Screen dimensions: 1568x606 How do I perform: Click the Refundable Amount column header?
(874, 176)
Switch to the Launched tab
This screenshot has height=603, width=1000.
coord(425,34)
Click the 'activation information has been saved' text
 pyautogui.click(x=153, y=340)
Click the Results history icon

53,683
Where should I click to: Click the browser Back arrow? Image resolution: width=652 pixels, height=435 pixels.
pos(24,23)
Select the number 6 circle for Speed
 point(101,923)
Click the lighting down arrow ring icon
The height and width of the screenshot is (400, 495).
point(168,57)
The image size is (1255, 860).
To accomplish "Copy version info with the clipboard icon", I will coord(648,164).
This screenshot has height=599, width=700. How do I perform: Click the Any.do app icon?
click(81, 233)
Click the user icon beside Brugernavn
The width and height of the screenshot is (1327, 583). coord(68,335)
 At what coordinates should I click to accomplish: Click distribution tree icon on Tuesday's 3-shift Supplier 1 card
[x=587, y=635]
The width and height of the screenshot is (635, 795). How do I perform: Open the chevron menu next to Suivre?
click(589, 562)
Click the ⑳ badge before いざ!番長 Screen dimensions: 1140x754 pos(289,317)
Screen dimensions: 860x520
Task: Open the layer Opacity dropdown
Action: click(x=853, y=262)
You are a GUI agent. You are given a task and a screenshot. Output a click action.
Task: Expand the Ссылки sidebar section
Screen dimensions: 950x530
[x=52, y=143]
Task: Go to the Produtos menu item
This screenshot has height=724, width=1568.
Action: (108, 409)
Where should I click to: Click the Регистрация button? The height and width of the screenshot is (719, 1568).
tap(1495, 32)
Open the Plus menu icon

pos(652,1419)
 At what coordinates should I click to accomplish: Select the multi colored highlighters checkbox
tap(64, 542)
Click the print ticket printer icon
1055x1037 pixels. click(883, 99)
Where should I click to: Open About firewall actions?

----------------------------------------

__What you should do__:
Copy all of the data above line for line, keeping every character unchanged.

__Expected output__:
Screen dimensions: 1568x606 How do I perform: Click the Refundable Amount column header?
(874, 176)
Switch to the Launched tab
This screenshot has height=603, width=1000.
coord(425,34)
Click the 'activation information has been saved' text
 pyautogui.click(x=153, y=340)
Click the Results history icon

53,683
Where should I click to: Click the browser Back arrow? Image resolution: width=652 pixels, height=435 pixels.
pos(24,23)
Select the number 6 circle for Speed
 point(101,923)
Click the lighting down arrow ring icon
The height and width of the screenshot is (400, 495).
point(168,57)
The image size is (1255, 860).
To accomplish "Copy version info with the clipboard icon", I will coord(648,164).
This screenshot has height=599, width=700. How do I perform: Click the Any.do app icon?
click(81, 233)
Click the user icon beside Brugernavn
The width and height of the screenshot is (1327, 583). coord(68,335)
 At what coordinates should I click to accomplish: Click distribution tree icon on Tuesday's 3-shift Supplier 1 card
[x=587, y=635]
The width and height of the screenshot is (635, 795). How do I perform: Open the chevron menu next to Suivre?
click(589, 562)
Click the ⑳ badge before いざ!番長 Screen dimensions: 1140x754 pos(289,317)
Screen dimensions: 860x520
Task: Open the layer Opacity dropdown
Action: click(x=853, y=262)
You are a GUI agent. You are given a task and a screenshot. Output a click action.
Task: Expand the Ссылки sidebar section
Screen dimensions: 950x530
[x=52, y=143]
Task: Go to the Produtos menu item
This screenshot has height=724, width=1568.
Action: (108, 409)
Where should I click to: Click the Регистрация button? The height and width of the screenshot is (719, 1568).
tap(1495, 32)
Open the Plus menu icon

pos(652,1419)
 At what coordinates should I click to accomplish: Select the multi colored highlighters checkbox
tap(64, 542)
Click the print ticket printer icon
1055x1037 pixels. click(883, 99)
Where should I click to: Open About firewall actions?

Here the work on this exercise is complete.